Assignment:
Your answer must be an exact copy of the lines from the one holding "Where should I click to: Select" through the last line of the entries below, with nothing added.
[[ Data supplied open ]]
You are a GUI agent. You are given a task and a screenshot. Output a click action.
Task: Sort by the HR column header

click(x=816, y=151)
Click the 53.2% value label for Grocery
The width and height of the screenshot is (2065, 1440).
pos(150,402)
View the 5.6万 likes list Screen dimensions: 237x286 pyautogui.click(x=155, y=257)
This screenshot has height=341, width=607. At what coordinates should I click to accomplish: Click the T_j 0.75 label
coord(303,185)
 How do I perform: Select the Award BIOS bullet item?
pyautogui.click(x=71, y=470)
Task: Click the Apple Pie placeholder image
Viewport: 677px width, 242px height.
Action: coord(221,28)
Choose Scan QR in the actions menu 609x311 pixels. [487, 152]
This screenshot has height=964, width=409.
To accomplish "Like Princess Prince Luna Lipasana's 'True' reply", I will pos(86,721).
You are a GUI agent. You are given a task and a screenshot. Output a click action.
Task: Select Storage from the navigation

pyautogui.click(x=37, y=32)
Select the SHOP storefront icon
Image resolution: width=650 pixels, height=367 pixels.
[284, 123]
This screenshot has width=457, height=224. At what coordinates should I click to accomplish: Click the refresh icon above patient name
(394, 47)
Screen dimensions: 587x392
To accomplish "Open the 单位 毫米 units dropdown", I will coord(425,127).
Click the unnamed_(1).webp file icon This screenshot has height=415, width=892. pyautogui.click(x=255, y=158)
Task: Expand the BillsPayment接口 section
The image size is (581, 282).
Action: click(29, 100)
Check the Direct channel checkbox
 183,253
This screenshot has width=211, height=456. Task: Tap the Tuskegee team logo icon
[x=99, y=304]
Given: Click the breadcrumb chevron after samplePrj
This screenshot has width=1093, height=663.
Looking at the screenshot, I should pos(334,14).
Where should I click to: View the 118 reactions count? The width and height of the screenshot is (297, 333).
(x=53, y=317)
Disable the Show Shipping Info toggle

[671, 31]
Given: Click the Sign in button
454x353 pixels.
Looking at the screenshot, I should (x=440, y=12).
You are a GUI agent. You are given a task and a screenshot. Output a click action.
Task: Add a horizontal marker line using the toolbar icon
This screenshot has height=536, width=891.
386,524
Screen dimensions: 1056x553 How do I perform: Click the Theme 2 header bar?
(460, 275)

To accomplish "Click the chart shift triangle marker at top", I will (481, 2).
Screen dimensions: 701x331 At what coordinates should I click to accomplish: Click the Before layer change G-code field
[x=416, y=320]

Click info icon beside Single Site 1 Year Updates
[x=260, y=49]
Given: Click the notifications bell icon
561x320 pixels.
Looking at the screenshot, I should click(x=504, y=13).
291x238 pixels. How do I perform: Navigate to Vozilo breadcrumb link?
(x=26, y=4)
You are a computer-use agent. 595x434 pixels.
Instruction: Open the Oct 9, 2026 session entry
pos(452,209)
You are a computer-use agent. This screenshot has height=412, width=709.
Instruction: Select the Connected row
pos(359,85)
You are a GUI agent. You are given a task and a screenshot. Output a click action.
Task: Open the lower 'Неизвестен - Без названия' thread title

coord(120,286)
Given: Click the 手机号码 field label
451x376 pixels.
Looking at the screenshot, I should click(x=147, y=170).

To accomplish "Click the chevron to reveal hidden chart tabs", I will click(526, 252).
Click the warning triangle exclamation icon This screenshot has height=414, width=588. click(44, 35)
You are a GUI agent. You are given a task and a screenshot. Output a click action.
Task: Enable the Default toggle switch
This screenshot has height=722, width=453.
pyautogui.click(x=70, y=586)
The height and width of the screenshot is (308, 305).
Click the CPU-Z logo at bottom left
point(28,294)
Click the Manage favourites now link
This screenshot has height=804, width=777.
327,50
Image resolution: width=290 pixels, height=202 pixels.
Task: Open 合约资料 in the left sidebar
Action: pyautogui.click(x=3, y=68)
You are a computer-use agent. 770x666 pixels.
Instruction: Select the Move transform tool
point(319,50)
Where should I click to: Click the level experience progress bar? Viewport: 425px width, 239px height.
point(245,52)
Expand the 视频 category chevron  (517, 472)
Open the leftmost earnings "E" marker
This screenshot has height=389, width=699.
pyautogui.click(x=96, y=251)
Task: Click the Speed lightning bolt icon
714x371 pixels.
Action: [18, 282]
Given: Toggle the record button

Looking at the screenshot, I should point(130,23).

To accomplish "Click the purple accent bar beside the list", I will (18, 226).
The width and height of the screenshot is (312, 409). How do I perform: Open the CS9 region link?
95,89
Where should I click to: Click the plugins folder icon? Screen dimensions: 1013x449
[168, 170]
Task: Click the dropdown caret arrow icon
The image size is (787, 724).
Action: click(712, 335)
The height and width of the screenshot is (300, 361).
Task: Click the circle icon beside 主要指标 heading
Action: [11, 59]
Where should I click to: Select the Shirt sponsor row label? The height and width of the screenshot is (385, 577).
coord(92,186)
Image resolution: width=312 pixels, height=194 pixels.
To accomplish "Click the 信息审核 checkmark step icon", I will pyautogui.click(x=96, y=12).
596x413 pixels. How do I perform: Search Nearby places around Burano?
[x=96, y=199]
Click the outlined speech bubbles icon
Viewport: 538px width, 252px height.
[[ Data supplied closed ]]
Exercise output:
Where should I click to: Select the Shirt sponsor row label? The height and width of the screenshot is (385, 577).
coord(92,186)
Image resolution: width=312 pixels, height=194 pixels.
To accomplish "Click the 信息审核 checkmark step icon", I will pyautogui.click(x=96, y=12).
596x413 pixels. How do I perform: Search Nearby places around Burano?
[x=96, y=199]
Click the outlined speech bubbles icon
Viewport: 538px width, 252px height.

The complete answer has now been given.